Recorded data
Segment Open
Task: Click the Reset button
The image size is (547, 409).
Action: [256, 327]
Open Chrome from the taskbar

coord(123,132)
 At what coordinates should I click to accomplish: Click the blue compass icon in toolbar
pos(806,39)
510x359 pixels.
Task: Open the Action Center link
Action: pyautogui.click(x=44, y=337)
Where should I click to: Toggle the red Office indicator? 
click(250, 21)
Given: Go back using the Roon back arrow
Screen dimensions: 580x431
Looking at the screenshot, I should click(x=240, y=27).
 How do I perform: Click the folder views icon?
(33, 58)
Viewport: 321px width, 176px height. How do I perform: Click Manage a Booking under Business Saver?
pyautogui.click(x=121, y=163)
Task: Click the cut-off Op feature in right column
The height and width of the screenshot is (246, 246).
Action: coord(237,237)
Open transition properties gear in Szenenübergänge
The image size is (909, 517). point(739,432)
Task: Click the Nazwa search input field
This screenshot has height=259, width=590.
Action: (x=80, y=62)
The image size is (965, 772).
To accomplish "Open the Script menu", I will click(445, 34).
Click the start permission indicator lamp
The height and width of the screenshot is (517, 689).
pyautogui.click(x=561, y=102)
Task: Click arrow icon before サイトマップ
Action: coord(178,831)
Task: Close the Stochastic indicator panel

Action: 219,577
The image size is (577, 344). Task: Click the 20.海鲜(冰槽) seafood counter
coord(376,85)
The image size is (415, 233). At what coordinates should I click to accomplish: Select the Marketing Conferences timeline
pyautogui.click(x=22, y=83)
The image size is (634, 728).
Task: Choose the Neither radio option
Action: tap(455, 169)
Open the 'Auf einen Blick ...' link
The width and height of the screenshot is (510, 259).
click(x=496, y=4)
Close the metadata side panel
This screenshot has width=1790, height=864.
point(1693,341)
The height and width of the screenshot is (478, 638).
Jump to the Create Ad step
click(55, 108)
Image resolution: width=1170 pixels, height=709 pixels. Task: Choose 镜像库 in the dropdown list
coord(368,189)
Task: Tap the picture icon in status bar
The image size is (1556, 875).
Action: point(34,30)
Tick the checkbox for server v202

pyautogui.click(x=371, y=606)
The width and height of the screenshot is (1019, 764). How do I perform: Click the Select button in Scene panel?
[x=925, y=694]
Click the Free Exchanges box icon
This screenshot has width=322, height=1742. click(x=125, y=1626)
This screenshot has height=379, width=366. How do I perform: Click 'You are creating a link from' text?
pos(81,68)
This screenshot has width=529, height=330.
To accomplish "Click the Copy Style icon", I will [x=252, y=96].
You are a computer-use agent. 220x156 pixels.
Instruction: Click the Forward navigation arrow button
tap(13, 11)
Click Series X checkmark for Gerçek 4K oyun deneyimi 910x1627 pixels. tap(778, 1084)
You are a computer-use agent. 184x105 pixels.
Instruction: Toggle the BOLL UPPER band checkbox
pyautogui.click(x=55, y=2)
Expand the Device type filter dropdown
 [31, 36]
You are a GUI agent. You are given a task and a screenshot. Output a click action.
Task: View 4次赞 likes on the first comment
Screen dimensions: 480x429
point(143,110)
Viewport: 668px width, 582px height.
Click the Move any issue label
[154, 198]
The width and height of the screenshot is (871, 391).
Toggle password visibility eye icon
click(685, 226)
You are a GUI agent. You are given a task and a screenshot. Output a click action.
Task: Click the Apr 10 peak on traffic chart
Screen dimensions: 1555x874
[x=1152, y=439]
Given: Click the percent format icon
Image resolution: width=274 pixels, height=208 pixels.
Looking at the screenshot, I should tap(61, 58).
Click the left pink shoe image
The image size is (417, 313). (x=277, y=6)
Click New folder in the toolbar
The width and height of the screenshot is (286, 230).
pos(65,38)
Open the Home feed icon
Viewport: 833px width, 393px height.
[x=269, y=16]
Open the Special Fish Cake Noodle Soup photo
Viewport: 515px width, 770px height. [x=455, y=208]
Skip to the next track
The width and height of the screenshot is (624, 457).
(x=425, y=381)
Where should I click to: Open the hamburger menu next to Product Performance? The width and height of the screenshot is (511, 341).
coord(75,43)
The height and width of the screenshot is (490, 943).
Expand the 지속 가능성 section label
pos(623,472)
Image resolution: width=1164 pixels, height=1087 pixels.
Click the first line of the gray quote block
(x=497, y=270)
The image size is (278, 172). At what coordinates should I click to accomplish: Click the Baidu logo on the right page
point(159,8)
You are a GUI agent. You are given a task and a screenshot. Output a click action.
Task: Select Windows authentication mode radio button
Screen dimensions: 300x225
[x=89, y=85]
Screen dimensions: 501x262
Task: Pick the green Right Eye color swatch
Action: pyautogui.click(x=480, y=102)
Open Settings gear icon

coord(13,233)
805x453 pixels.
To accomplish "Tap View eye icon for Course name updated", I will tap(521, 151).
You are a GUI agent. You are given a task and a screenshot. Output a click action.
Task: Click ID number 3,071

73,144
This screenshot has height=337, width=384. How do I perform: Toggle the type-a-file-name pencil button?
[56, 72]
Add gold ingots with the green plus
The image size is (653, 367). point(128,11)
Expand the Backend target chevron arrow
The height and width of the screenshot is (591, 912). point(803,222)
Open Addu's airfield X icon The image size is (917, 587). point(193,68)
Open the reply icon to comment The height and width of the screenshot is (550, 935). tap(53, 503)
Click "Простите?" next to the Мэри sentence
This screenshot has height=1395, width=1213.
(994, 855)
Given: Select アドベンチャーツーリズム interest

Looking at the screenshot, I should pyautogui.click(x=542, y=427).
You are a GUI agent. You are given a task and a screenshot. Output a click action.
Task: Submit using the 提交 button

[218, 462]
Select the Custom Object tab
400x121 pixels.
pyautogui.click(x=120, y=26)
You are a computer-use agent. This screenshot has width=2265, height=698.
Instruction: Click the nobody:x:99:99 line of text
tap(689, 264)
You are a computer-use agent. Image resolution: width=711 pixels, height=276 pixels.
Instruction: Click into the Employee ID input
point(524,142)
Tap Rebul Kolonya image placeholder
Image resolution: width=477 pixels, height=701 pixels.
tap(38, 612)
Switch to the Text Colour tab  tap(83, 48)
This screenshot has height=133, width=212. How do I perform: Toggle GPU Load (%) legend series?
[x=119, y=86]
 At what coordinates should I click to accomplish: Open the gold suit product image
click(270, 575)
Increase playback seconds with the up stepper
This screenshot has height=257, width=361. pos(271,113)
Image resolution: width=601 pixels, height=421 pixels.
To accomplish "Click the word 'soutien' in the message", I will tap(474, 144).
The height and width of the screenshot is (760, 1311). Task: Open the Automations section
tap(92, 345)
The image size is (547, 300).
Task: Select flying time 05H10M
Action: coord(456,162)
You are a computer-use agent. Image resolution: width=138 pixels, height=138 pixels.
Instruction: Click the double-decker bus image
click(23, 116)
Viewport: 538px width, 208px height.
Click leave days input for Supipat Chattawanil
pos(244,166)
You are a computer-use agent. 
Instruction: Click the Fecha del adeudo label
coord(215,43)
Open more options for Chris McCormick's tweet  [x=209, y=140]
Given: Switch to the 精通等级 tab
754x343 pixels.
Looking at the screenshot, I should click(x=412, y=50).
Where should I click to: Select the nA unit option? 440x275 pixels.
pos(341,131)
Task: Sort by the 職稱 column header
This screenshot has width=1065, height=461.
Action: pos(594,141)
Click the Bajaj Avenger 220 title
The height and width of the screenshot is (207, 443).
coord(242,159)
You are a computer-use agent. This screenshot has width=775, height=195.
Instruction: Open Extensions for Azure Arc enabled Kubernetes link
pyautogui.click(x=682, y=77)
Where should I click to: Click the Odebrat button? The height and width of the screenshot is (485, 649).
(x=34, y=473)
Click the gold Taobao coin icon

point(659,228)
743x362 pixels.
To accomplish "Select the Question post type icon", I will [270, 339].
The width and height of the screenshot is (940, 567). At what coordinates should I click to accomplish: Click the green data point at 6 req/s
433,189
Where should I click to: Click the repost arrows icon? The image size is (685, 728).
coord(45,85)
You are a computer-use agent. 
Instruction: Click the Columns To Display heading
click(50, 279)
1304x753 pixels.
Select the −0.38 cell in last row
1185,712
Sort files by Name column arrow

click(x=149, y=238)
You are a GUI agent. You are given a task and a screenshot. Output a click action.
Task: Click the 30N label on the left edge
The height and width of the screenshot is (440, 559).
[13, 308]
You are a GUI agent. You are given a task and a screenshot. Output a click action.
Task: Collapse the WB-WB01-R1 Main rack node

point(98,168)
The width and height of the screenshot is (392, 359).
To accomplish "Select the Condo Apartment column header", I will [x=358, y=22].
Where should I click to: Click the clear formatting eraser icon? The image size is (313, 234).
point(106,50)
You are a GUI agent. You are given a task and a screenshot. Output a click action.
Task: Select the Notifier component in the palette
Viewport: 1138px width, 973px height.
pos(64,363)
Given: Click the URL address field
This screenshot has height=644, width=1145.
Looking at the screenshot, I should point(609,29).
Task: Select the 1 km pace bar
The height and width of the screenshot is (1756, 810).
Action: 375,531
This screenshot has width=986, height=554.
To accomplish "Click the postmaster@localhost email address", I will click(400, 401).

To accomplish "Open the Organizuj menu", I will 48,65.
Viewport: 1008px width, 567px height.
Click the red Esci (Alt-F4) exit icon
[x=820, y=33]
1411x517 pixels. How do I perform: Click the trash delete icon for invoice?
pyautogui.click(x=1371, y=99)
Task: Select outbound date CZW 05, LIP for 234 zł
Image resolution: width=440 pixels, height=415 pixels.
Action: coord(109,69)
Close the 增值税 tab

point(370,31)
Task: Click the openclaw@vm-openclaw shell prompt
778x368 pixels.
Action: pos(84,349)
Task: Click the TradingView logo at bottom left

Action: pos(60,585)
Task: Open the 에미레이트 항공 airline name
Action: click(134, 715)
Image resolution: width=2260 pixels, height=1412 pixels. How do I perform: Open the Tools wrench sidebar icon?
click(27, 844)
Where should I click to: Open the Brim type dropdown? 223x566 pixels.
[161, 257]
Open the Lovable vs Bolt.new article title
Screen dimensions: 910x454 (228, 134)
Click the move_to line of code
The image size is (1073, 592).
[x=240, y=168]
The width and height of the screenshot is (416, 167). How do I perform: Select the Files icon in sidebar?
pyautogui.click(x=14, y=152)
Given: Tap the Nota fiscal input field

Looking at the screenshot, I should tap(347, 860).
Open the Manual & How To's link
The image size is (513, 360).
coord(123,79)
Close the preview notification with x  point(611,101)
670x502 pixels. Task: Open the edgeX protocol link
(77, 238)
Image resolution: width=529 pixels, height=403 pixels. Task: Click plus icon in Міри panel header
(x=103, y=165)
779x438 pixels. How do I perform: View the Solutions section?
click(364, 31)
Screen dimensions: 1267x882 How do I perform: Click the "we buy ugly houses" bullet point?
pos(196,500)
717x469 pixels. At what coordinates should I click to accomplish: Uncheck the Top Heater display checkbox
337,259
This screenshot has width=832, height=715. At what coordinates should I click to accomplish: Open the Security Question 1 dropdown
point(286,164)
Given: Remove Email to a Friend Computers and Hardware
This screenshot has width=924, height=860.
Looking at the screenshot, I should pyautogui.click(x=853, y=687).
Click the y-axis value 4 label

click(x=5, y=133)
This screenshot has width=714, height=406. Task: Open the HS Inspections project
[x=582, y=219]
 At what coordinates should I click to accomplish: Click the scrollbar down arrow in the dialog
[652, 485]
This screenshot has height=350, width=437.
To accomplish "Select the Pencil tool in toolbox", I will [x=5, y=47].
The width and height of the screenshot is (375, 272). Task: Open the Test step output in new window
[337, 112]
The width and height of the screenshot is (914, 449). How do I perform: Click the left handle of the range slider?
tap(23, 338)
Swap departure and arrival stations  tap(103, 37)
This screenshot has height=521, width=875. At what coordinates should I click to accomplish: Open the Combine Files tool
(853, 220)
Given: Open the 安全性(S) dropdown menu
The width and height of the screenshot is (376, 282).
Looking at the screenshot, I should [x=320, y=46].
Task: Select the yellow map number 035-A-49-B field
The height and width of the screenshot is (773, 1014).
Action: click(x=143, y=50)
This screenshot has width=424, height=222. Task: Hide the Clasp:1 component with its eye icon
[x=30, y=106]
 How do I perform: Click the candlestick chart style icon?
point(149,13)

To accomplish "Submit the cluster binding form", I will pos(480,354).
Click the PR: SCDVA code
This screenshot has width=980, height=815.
Segment Closed
_EXERCISE AIM_
Report the lines above that contain "code".

_EXERCISE OUTPUT_
Click the move_to line of code
Click the PR: SCDVA code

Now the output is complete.